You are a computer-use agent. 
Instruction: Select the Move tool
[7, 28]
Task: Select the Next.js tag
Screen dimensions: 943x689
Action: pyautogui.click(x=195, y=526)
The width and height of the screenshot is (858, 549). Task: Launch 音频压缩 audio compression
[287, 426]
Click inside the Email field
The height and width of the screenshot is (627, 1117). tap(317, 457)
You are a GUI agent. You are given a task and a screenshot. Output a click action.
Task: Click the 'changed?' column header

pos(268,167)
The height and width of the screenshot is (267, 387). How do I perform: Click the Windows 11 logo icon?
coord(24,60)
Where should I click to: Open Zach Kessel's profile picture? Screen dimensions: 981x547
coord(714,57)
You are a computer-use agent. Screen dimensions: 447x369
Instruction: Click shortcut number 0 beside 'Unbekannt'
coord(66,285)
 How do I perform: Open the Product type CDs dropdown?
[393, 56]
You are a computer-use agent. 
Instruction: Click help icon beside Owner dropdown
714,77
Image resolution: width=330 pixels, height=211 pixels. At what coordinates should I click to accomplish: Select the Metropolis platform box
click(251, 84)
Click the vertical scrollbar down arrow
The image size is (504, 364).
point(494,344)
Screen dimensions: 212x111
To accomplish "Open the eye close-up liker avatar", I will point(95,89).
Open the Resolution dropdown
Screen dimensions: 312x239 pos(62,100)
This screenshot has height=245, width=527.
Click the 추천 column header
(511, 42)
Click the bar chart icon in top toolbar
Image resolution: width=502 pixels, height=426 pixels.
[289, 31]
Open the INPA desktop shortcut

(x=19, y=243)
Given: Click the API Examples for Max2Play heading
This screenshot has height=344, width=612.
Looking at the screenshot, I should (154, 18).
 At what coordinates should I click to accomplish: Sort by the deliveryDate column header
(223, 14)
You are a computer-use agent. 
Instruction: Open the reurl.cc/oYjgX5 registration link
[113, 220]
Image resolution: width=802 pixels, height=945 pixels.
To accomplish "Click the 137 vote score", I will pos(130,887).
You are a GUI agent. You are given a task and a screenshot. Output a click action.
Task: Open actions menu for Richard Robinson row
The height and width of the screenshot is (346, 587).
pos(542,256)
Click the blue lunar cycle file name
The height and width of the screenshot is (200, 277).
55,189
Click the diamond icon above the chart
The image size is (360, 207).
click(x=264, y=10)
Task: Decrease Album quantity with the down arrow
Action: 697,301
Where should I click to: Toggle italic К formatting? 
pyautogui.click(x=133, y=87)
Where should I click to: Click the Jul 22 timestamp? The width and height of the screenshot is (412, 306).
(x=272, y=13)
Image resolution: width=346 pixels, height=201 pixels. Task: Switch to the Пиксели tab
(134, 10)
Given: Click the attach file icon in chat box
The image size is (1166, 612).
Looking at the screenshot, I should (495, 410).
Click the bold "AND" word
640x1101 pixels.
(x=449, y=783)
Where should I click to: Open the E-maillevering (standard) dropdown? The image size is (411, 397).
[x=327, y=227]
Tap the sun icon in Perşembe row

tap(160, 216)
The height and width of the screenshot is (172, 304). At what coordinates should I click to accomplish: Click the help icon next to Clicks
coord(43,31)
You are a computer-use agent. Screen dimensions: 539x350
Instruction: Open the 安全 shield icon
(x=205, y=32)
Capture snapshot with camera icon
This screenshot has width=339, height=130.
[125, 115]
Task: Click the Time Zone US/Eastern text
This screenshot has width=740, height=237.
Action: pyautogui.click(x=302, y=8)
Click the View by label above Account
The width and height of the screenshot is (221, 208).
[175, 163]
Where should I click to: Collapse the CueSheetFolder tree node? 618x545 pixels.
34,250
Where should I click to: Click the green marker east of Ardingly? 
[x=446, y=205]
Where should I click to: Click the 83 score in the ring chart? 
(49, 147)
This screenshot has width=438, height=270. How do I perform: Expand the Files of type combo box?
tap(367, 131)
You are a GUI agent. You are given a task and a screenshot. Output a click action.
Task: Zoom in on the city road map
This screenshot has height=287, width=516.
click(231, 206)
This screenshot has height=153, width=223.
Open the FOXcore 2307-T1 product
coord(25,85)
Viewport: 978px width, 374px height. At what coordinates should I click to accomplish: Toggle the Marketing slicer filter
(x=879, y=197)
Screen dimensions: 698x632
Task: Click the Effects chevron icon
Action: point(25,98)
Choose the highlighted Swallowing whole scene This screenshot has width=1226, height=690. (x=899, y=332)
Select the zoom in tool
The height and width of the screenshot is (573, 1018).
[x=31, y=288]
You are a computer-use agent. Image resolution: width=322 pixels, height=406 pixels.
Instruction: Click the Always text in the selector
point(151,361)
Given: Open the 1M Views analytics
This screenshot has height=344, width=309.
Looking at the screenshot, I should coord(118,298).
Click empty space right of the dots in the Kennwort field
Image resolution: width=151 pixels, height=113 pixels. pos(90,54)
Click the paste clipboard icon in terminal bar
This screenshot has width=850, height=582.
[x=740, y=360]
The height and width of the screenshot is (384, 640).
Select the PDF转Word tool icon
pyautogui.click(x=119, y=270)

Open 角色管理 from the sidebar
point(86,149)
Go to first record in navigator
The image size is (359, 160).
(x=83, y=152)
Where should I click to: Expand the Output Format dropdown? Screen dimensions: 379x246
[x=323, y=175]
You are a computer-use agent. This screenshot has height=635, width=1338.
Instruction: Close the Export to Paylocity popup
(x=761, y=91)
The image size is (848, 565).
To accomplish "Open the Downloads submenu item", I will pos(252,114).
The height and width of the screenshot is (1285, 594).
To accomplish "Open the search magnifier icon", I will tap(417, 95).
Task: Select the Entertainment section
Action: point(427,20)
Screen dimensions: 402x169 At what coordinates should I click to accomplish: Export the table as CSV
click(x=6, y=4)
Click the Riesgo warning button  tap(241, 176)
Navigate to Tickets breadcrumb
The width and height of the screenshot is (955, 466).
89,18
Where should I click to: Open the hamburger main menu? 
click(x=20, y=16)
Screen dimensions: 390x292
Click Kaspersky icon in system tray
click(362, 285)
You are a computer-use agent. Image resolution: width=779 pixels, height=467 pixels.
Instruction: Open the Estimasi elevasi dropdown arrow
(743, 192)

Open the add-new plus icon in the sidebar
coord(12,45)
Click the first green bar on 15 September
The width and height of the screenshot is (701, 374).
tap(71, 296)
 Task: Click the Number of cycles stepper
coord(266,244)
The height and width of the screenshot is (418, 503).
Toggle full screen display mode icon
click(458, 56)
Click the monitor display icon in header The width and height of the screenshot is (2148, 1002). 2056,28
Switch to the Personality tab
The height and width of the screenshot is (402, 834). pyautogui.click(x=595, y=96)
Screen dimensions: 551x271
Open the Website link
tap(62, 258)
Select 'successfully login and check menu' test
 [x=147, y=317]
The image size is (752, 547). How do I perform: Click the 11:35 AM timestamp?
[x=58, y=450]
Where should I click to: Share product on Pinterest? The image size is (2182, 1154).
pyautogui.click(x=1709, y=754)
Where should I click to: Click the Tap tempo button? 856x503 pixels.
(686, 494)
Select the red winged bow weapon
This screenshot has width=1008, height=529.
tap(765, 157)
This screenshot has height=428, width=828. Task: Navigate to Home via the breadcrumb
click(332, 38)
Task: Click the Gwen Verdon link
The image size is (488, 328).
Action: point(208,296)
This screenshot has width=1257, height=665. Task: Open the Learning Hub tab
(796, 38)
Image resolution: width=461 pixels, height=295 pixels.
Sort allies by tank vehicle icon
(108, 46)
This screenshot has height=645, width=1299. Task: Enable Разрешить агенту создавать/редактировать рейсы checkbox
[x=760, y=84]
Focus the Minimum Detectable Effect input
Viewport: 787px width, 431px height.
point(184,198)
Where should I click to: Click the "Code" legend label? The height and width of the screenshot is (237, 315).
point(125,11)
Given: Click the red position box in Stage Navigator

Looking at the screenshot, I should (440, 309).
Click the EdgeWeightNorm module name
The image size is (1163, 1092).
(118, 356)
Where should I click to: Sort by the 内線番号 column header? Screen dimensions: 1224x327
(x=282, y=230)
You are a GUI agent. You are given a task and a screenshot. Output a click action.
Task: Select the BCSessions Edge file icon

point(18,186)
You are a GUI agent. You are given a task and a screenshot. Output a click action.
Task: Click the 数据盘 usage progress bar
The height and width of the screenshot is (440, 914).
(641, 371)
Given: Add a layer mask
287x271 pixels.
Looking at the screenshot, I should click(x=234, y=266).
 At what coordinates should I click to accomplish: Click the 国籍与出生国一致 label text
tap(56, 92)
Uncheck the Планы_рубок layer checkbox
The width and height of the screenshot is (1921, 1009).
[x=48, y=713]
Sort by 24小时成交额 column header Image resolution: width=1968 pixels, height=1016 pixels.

[ACTIVITY]
The lines to report are those in the material above that contain the word "name"; copy every one of them.

[RESULT FOR THIS TASK]
Click the blue lunar cycle file name
Click the EdgeWeightNorm module name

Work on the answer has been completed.